Certes elle est quand même prof agrégée de lettres mais à première vue, on ne la soupçonnerait pas d'être à l'origine de cette histoire étonnamment virile et féroce.
Nous voici donc hélitreuillés au-delà du cercle polaire, au bord de l'océan arctique, dans une minuscule base militaire et scientifique.
Ils ne sont que quatre à se partager les baraquements : confinés aux confins du monde, ils se considèrent à part des "terriens" comme ils nous appellent.
[...] On commençait à être beaucoup trop sur cette île. Si je suis resté sur Solak, c’est pas pour tailler la discussion mais supporter ma haine des vivants.
Les soldats sont chargés de veiller sur le drapeau (dont ne saura pas la couleur, même si on l'imagine plus ou moins blanc, bleu, rouge) et de veiller sur le séjour des scientifiques qui guettent le réchauffement climatique.
C'est un peu comme une prison à ciel grand ouvert, perdue dans l'immensité blanche de la banquise.
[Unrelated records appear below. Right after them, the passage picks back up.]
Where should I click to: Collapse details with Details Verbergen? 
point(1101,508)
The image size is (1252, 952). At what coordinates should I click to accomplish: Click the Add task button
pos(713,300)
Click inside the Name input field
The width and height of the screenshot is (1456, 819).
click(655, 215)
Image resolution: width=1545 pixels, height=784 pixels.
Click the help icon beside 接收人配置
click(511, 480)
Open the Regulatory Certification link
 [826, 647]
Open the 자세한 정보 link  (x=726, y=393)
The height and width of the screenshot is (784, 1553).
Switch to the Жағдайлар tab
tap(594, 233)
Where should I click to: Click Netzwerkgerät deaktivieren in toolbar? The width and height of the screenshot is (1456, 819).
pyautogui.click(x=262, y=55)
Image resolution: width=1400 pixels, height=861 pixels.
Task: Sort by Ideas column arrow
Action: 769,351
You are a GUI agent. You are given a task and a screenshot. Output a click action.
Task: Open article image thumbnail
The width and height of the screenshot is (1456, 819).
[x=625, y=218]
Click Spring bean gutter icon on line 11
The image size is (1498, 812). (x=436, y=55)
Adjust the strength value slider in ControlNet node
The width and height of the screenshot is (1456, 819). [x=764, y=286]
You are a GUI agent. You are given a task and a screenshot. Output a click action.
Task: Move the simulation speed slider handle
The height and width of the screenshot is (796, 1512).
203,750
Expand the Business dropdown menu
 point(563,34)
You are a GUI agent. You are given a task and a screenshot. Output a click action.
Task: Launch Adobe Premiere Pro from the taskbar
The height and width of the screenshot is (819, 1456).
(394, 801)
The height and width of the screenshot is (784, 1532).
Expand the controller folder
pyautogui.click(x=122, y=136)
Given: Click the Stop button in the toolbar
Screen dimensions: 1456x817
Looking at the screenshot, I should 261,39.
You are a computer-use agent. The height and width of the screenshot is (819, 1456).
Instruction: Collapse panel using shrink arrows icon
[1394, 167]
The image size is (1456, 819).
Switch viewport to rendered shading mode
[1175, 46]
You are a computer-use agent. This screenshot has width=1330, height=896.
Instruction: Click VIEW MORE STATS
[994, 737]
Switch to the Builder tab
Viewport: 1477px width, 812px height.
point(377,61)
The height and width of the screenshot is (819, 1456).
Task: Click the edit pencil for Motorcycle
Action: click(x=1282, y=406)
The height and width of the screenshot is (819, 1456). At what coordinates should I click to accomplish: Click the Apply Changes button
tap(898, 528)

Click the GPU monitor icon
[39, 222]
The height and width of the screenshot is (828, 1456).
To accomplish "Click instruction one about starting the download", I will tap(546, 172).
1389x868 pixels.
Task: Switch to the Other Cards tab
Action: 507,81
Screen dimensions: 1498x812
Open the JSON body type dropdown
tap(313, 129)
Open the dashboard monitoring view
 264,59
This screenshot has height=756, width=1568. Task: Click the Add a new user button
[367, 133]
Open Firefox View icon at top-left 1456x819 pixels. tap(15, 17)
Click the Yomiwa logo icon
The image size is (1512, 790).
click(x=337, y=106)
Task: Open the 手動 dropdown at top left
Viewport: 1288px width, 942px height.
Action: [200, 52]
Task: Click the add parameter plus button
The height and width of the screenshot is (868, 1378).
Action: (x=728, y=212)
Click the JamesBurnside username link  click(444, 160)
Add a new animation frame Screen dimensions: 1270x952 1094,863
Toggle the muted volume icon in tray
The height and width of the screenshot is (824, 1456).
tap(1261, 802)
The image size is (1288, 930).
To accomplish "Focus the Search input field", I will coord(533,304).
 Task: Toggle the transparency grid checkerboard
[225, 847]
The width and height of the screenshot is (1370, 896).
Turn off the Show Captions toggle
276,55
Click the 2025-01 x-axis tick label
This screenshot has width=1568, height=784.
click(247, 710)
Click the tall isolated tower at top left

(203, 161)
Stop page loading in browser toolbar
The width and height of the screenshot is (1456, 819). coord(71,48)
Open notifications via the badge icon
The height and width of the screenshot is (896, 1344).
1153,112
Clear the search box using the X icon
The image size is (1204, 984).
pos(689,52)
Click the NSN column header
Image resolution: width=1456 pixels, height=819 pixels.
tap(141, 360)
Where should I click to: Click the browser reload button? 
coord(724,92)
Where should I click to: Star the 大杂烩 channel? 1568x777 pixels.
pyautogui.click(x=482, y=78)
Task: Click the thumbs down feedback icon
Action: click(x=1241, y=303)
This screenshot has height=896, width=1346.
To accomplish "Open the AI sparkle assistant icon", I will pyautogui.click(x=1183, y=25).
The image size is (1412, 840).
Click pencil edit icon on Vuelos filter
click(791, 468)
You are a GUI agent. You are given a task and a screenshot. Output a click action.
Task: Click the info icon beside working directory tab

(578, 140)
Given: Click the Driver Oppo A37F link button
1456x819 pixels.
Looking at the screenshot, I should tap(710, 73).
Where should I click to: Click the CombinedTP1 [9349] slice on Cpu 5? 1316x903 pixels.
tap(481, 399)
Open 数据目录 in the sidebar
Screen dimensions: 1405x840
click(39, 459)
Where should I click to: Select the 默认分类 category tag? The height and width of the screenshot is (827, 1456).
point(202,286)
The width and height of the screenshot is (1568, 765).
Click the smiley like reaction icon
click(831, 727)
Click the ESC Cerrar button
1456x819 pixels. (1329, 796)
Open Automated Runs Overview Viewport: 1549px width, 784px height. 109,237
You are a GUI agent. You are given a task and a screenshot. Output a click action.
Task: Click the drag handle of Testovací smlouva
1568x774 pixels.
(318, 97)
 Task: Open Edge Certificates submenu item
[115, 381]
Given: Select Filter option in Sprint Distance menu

Dès les premières pages s'allument tous les warnings : l'un des quatre, Igor, repart dans l'hélico mais ... dans une boîte (il s'est fait sauter le caisson un peu avant qu'on arrive) et un petit nouveau débarque pour le remplacer.
Le petit jeune fraîchement hélitreuillé est ... muet (!) et son intégration au sein de cette équipe d'ours mal léchés prisonniers des confins du monde s'annonce pas facile. Faut être franchement barge et misanthrope pour aller se perdre des mois voire des années au bord de la banquise, dans le froid polaire et la nuit sans fin. Chacun traîne sans aucun doute un trop lourd passé qu'il convient d'oublier à Solak.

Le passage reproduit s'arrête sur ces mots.